In 2008, the field of women's imaging saw the further maturation of much-used and trusted technologies, such as computer-aided detection (CAD) and full-field digital mammography (FFDM). At this year's RSNA meeting, vendors will highlight enhancements to these tried-and-true systems, in addition to showcasing new additions to the women's imaging toolbox, particularly breast MRI.
CAD and FFDM both received boosts this year. CAD benefited from two positive studies published in 2008 -- one in the American Journal of Roentgenology and the other in the New England Journal of Medicine -- pointing to the technology's effectiveness in improving the sensitivity of screening mammography. The studies offered a counterpoint to negative research published by NEJM in 2007 that claimed that CAD actually led to a decline in screening accuracy.
And the economics of FFDM may be changing for the better: In May, the U.S. Food and Drug Administration proposed to reclassify FFDM systems from class III devices, which require premarket approval applications, to class II, which require the less complicated 510(k) process. The changes could eliminate the requirement for vendors to conduct large-scale, multireader, multicase clinical trials prior to submitting clearance applications -- and a less costly clearance protocol could mean lower prices for FFDM equipment.
Since last year's RSNA show, MRI has solidified its niche in breast imaging. According to market research firm Arlington Medical Resources of Malvern, PA, procedure volume for the technology has been taking off, increasing 23% in the first half of this year alone, compared with the same period in 2007.

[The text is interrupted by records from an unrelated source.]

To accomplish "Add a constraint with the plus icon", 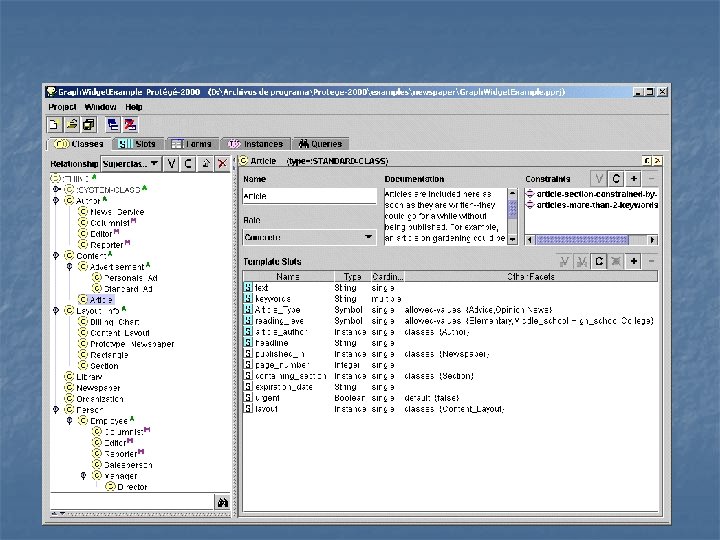I will 634,179.
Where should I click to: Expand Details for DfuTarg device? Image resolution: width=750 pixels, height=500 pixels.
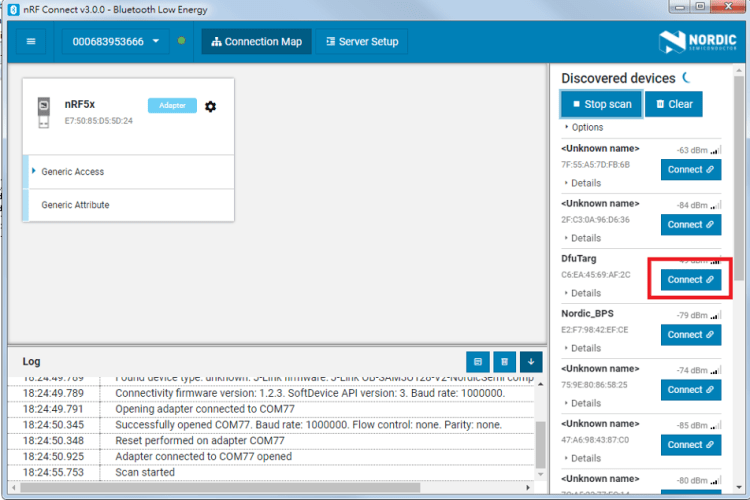coord(583,293)
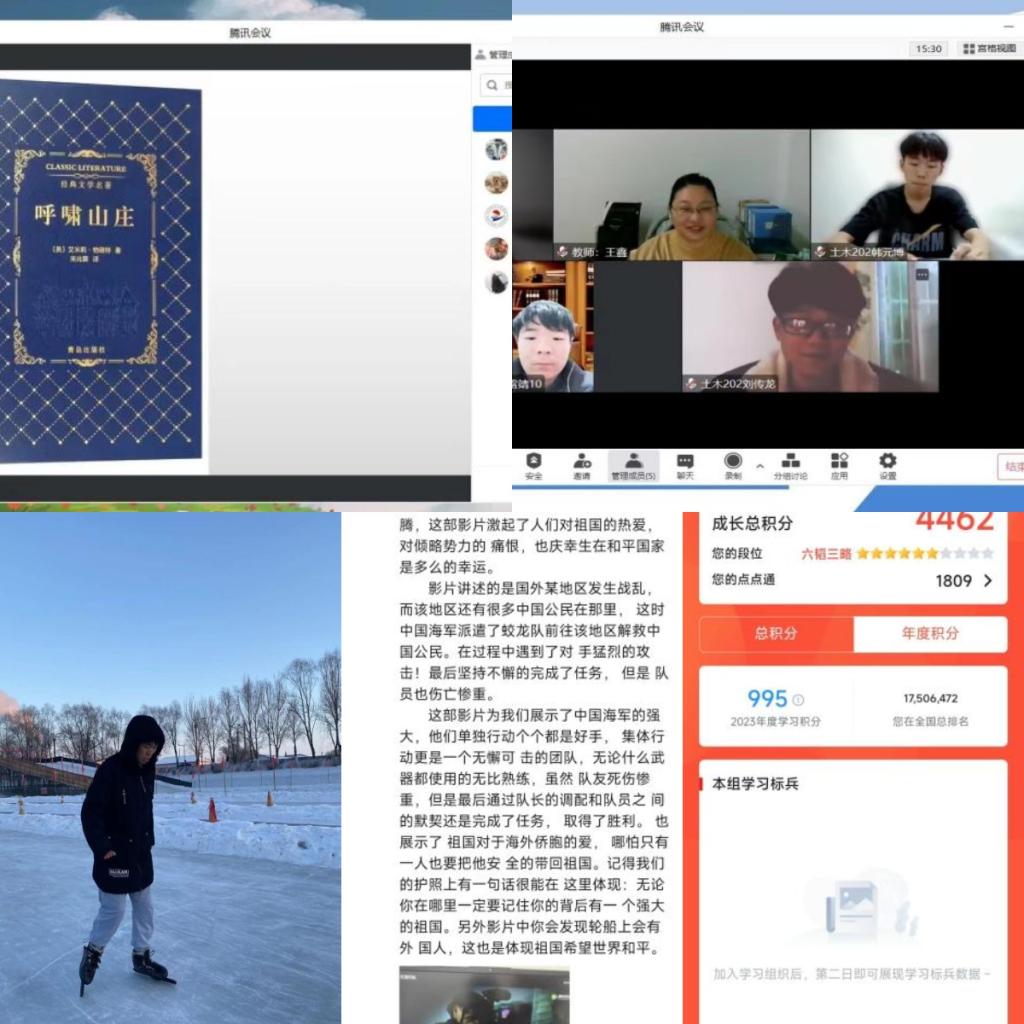Viewport: 1024px width, 1024px height.
Task: Click the member search field
Action: click(x=496, y=86)
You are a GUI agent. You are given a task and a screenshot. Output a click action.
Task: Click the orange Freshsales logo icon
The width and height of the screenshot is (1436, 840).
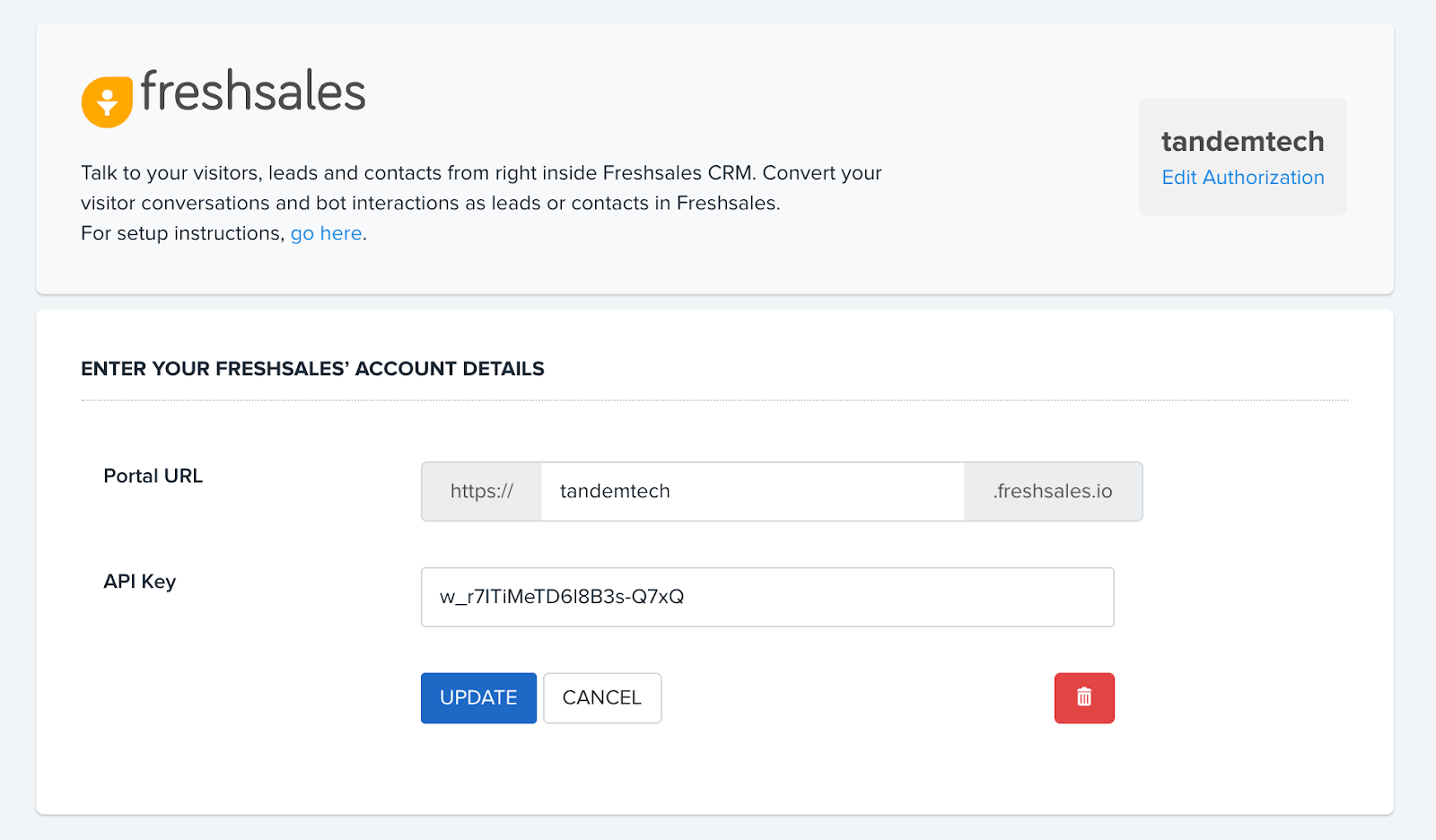(107, 101)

That figure isn't surprising, because breast MRI seems to offer many benefits, beating mammography and ultrasound in detecting breast cancer in high-risk women, guiding radiation therapy to lymph nodes, and increasing breast conservation when used before surgery. At this year's RSNA meeting, vendors will demonstrate new systems and packages that incorporate breast MRI images with previous exams from other modalities, in addition to displaying new or upgraded dedicated breast MRI units.
As for the cutting edge in women's imaging, RSNA attendees will encounter upcoming technologies at this year's show, such as scintimammography with nuclear gamma cameras and PET systems dedicated to breast imaging. Another new technology is digital breast tomosynthesis, which adapts an FFDM system's gantry head to enable it to move in an arc around the patient's breast, collecting tomographic slices that are then reconstructed into a 3D image.